Start of Block

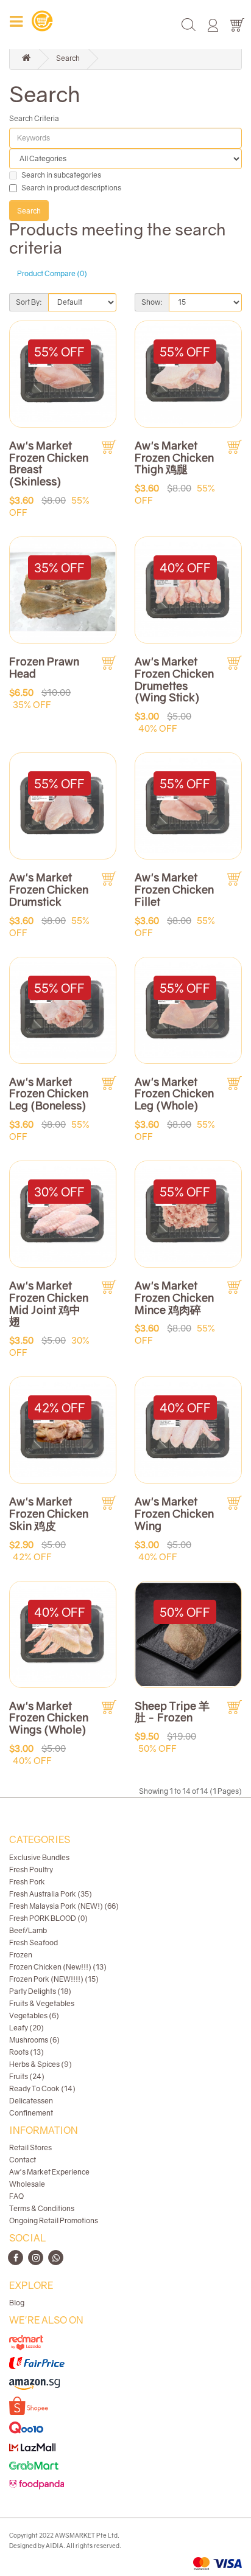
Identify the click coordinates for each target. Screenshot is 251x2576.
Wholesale (27, 2184)
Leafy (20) (26, 2027)
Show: (152, 302)
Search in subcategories (61, 174)
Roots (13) (26, 2052)
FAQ (16, 2196)
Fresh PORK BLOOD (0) (48, 1918)
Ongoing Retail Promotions (53, 2220)
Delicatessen (31, 2100)
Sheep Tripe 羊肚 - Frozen (172, 1711)
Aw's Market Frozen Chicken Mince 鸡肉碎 (174, 1297)
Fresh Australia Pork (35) (50, 1893)
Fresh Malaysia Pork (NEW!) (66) (64, 1906)
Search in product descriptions (71, 187)
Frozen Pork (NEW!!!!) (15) (54, 1979)
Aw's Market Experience (49, 2171)
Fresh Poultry (31, 1869)
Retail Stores (30, 2147)
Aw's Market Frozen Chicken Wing (174, 1513)
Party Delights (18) (40, 1991)
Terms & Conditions (41, 2208)
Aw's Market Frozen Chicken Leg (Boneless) (48, 1094)
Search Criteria (34, 118)
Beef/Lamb (28, 1930)
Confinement (31, 2112)
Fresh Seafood (33, 1942)
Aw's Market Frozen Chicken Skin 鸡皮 (48, 1513)
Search (68, 58)
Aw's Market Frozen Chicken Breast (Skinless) (48, 463)
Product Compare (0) (52, 273)
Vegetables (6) (34, 2015)
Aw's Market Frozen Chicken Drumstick (48, 889)
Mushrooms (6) (34, 2039)
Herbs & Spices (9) (40, 2064)
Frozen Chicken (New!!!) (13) (58, 1966)
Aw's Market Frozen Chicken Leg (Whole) (174, 1094)
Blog (16, 2302)
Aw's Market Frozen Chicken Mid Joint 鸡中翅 (48, 1303)
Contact (22, 2159)
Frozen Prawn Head (44, 667)
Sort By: (29, 302)
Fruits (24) (26, 2076)
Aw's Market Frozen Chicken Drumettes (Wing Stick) (174, 679)
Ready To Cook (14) (42, 2088)
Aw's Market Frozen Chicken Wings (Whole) (48, 1718)
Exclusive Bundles (39, 1857)
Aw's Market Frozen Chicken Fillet (174, 889)
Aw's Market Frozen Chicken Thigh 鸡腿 (174, 457)
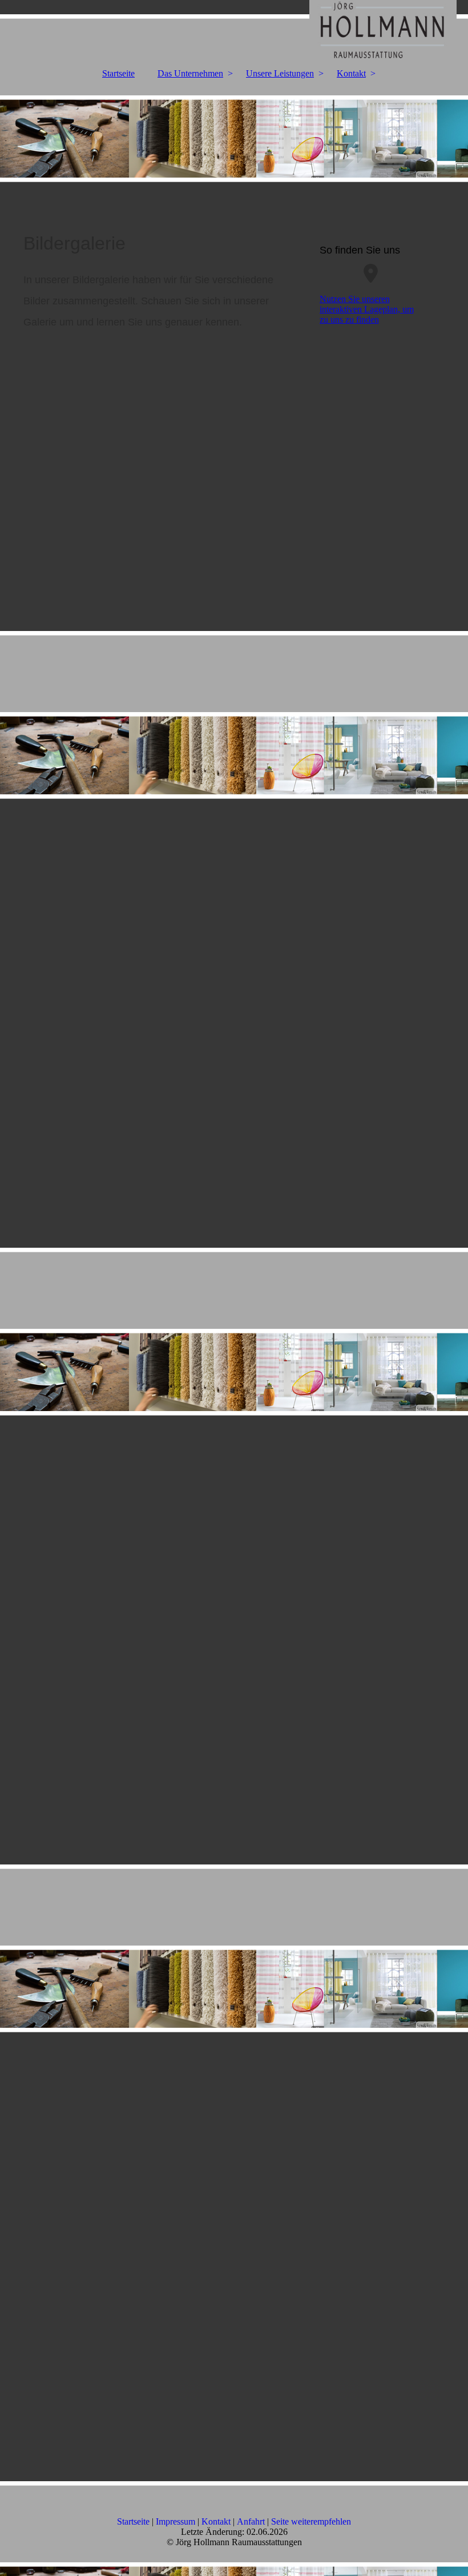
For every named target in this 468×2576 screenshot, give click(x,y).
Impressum (175, 2521)
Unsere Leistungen (280, 73)
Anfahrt (251, 2521)
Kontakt (351, 73)
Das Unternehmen (190, 73)
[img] (234, 31)
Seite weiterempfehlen (311, 2521)
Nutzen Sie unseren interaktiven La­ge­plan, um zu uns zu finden (367, 309)
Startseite (118, 73)
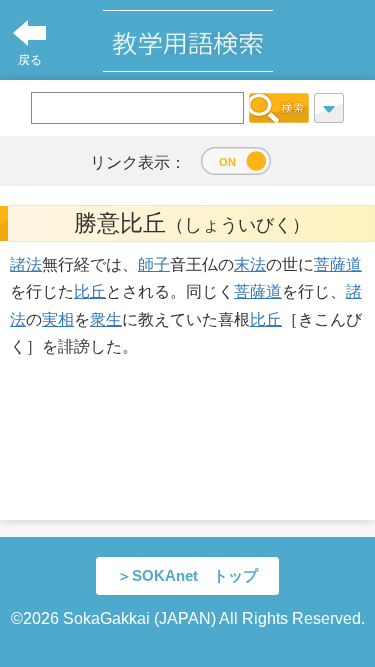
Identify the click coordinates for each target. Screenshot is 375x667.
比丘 (90, 291)
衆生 (106, 319)
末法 (250, 264)
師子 (154, 264)
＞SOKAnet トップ (187, 575)
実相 (58, 319)
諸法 (26, 264)
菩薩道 (338, 264)
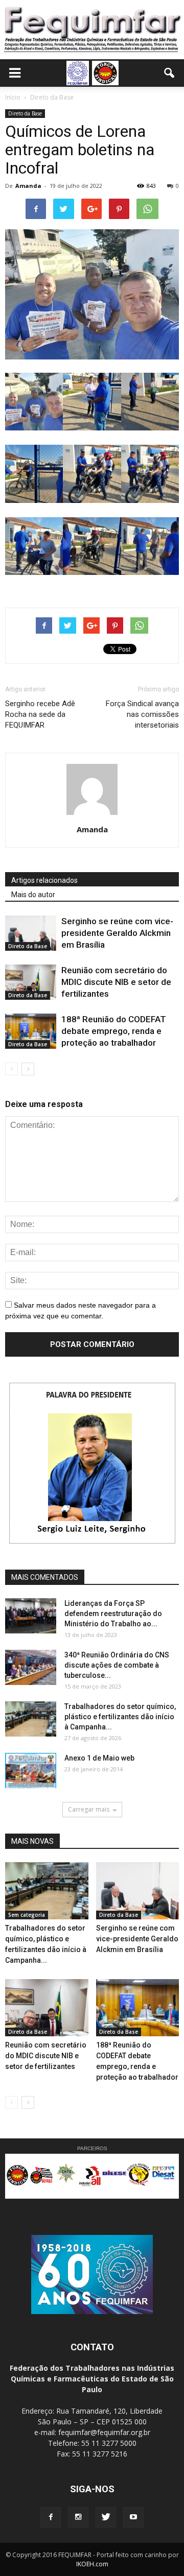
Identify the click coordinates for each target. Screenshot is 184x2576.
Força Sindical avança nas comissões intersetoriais (142, 714)
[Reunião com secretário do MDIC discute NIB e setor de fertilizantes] (30, 982)
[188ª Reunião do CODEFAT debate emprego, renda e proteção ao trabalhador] (30, 1031)
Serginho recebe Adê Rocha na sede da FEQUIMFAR (40, 714)
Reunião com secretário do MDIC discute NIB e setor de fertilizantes (116, 982)
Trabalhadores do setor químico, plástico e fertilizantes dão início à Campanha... (120, 1716)
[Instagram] (78, 2517)
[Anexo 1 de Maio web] (30, 1770)
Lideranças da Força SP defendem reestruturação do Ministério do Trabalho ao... (113, 1613)
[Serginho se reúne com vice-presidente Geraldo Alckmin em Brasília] (30, 933)
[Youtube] (133, 2517)
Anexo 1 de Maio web (99, 1758)
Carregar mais (88, 1809)
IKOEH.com (92, 2564)
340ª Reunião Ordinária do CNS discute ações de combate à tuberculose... (116, 1665)
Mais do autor (33, 894)
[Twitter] (106, 2517)
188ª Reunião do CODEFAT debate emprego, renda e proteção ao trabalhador (113, 1031)
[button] (169, 73)
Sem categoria (26, 1914)
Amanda (28, 185)
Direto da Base (25, 113)
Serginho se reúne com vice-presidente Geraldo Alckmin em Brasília (117, 933)
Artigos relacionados (44, 880)
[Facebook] (50, 2517)
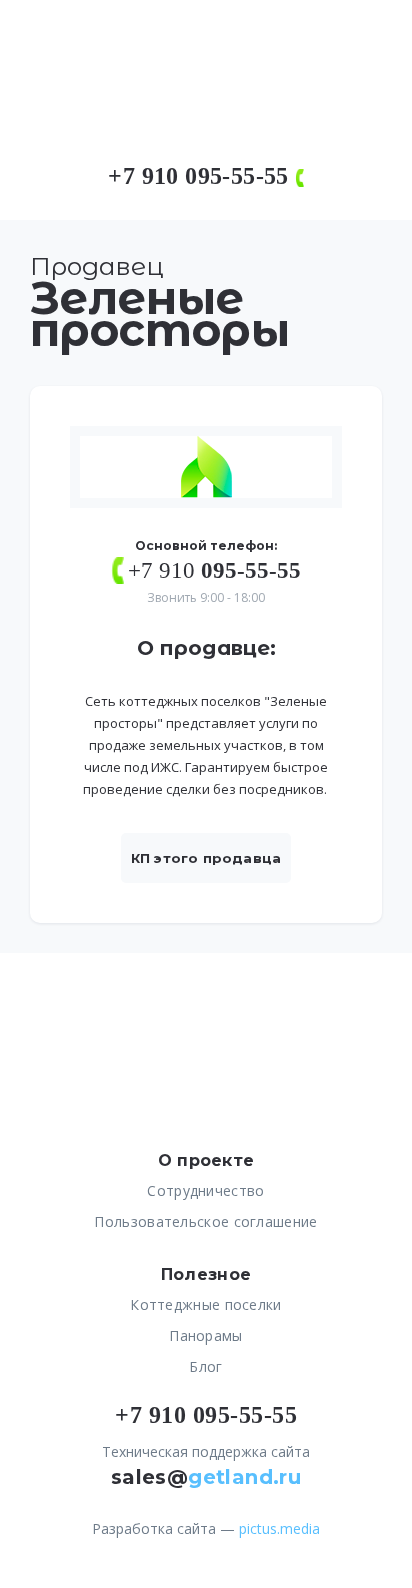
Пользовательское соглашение (205, 1221)
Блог (205, 1366)
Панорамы (205, 1335)
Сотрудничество (205, 1190)
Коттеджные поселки (205, 1304)
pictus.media (279, 1528)
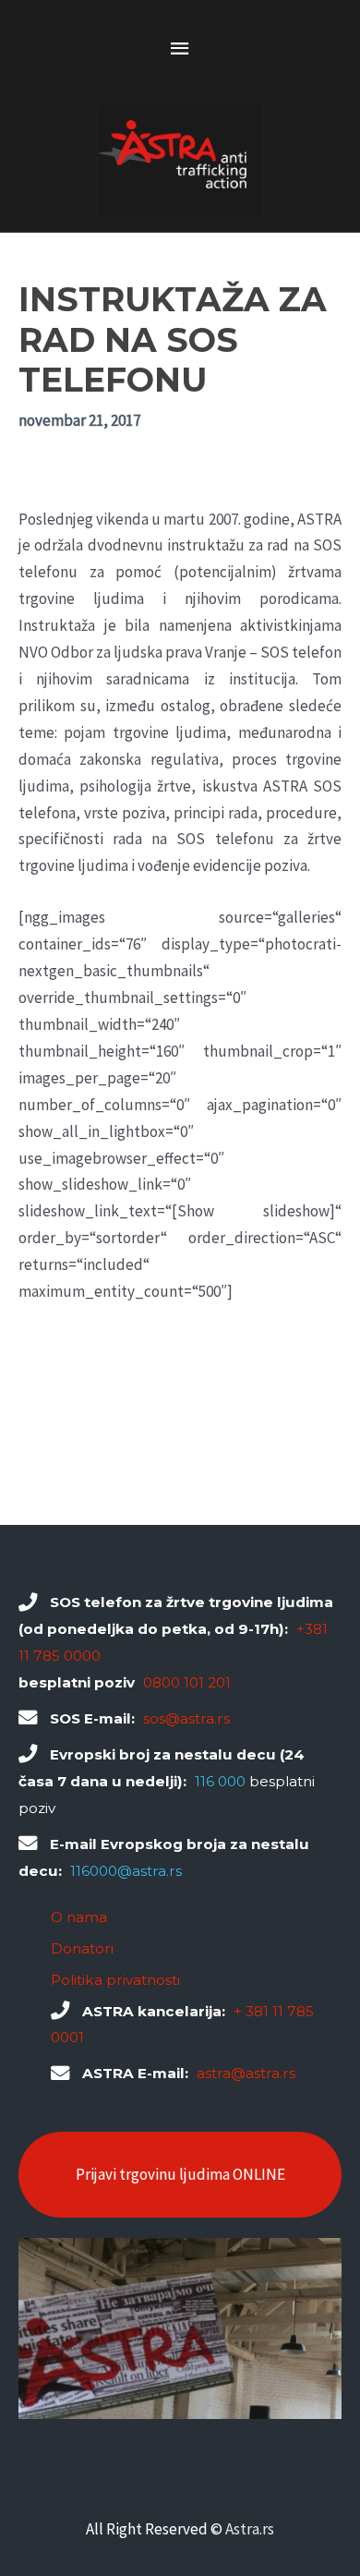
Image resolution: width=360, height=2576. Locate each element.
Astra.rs (249, 2529)
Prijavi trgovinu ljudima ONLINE (180, 2174)
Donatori (82, 1948)
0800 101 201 (187, 1682)
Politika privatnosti (115, 1980)
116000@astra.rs (126, 1871)
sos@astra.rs (186, 1718)
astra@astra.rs (246, 2073)
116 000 (220, 1781)
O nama (79, 1917)
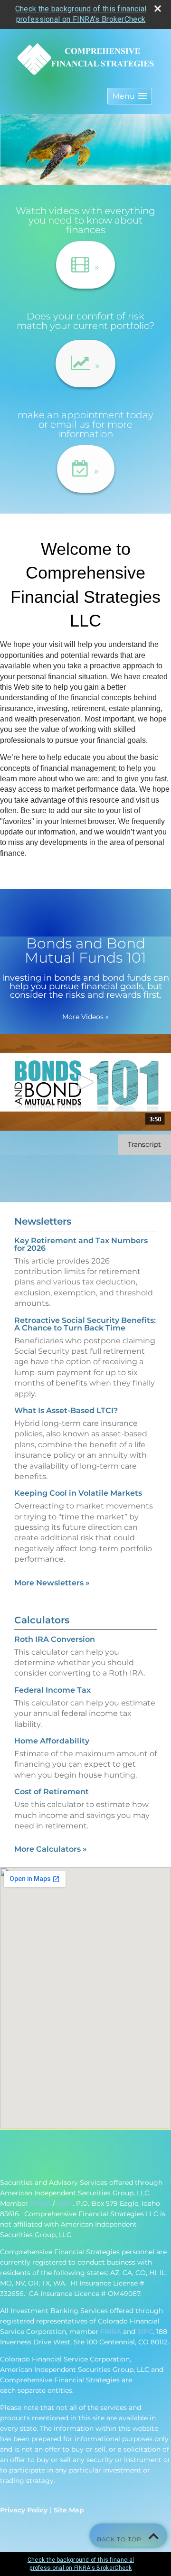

End of Block

• [Task details]:
Write all the lines above out again exactly, minus the images.

• [The completed task]:
Identify the click coordinates for each target. Screenshot is 251x2576.
Wholesale (27, 2184)
Leafy (20) (26, 2027)
Show: (152, 302)
Search in subcategories (61, 174)
Roots (13) (26, 2052)
FAQ (16, 2196)
Fresh PORK BLOOD (0) (48, 1918)
Ongoing Retail Promotions (53, 2220)
Delicatessen (31, 2100)
Sheep Tripe 羊肚 - Frozen (172, 1711)
Aw's Market Frozen Chicken Mince 鸡肉碎 (174, 1297)
Fresh Australia Pork (35) (50, 1893)
Fresh Malaysia Pork (NEW!) (66) (64, 1906)
Search in product descriptions (71, 187)
Frozen Pork (NEW!!!!) (15) (54, 1979)
Aw's Market Experience (49, 2171)
Fresh Poultry (31, 1869)
Retail Stores (30, 2147)
Aw's Market Frozen Chicken Wing (174, 1513)
Party Delights (18) (40, 1991)
Terms & Conditions (41, 2208)
Aw's Market Frozen Chicken Leg (Boneless) (48, 1094)
Search Criteria (34, 118)
Beef/Lamb (28, 1930)
Confinement (31, 2112)
Fresh Seafood (33, 1942)
Aw's Market Frozen Chicken Skin 鸡皮 (48, 1513)
Search (68, 58)
Aw's Market Frozen Chicken Breast (Skinless) (48, 463)
Product Compare (0) (52, 273)
Vegetables (6) (34, 2015)
Aw's Market Frozen Chicken Drumstick (48, 889)
Mushrooms (6) (34, 2039)
Herbs & Spices (9) (40, 2064)
Frozen Chicken (New!!!) (13) (58, 1966)
Aw's Market Frozen Chicken Leg (Whole) (174, 1094)
Blog (16, 2302)
Aw's Market Frozen Chicken Mid Joint 鸡中翅 (48, 1303)
Contact (22, 2159)
Frozen Prawn Head (44, 667)
Sort By: (29, 302)
Fruits (24) (26, 2076)
Aw's Market Frozen Chicken Drumettes (Wing Stick) (174, 679)
Ready To Cook (14) (42, 2088)
Aw's Market Frozen Chicken Wings (Whole) (48, 1718)
Exclusive Bundles (39, 1857)
Aw's Market Frozen Chicken Fillet (174, 889)
Aw's Market Frozen Chicken Thigh 鸡腿 (174, 457)
For every named target in this 468×2576 screenshot, give click(x,y).
Impressum (175, 2521)
Unsere Leistungen (280, 73)
Anfahrt (251, 2521)
Kontakt (351, 73)
Das Unternehmen (190, 73)
[img] (234, 31)
Seite weiterempfehlen (311, 2521)
Nutzen Sie unseren interaktiven La­ge­plan, um zu uns zu finden (367, 309)
Startseite (118, 73)
Identify the click coordinates for each target. Screenshot is 375x667.
比丘 (90, 291)
衆生 (106, 319)
末法 (250, 264)
師子 (154, 264)
＞SOKAnet トップ (187, 575)
実相 (58, 319)
諸法 (26, 264)
菩薩道 (338, 264)
Identify the click coordinates for each target. Screenshot is 184x2576.
Força Sindical avança nas comissões intersetoriais (142, 714)
[Reunião com secretário do MDIC discute NIB e setor de fertilizantes] (30, 982)
[188ª Reunião do CODEFAT debate emprego, renda e proteção ao trabalhador] (30, 1031)
Serginho recebe Adê Rocha na sede da FEQUIMFAR (40, 714)
Reunião com secretário do MDIC discute NIB e setor de fertilizantes (116, 982)
Trabalhadores do setor químico, plástico e fertilizantes dão início à Campanha... (120, 1716)
[Instagram] (78, 2517)
[Anexo 1 de Maio web] (30, 1770)
Lideranças da Força SP defendem reestruturação do Ministério do Trabalho ao... (113, 1613)
[Serginho se reúne com vice-presidente Geraldo Alckmin em Brasília] (30, 933)
[Youtube] (133, 2517)
Anexo 1 de Maio web (99, 1758)
Carregar mais (88, 1809)
IKOEH.com (92, 2564)
340ª Reunião Ordinária do CNS discute ações de combate à tuberculose... (116, 1665)
Mais do autor (33, 894)
[Twitter] (106, 2517)
188ª Reunião do CODEFAT debate emprego, renda e proteção ao trabalhador (113, 1031)
[button] (169, 73)
Sem categoria (26, 1914)
Amanda (28, 185)
Direto da Base (25, 113)
Serginho se reúne com vice-presidente Geraldo Alckmin em Brasília (117, 933)
Artigos relacionados (44, 880)
[Facebook] (50, 2517)
Пользовательское соглашение (205, 1221)
Блог (205, 1366)
Панорамы (205, 1335)
Сотрудничество (205, 1190)
Коттеджные поселки (205, 1304)
pictus.media (279, 1528)
Image resolution: width=360, height=2576. Locate each element.
Astra.rs (249, 2529)
Prijavi trgovinu ljudima ONLINE (180, 2174)
Donatori (82, 1948)
0800 101 201 (187, 1682)
Politika privatnosti (115, 1980)
116000@astra.rs (126, 1871)
sos@astra.rs (186, 1718)
astra@astra.rs (246, 2073)
116 000 (220, 1781)
O nama (79, 1917)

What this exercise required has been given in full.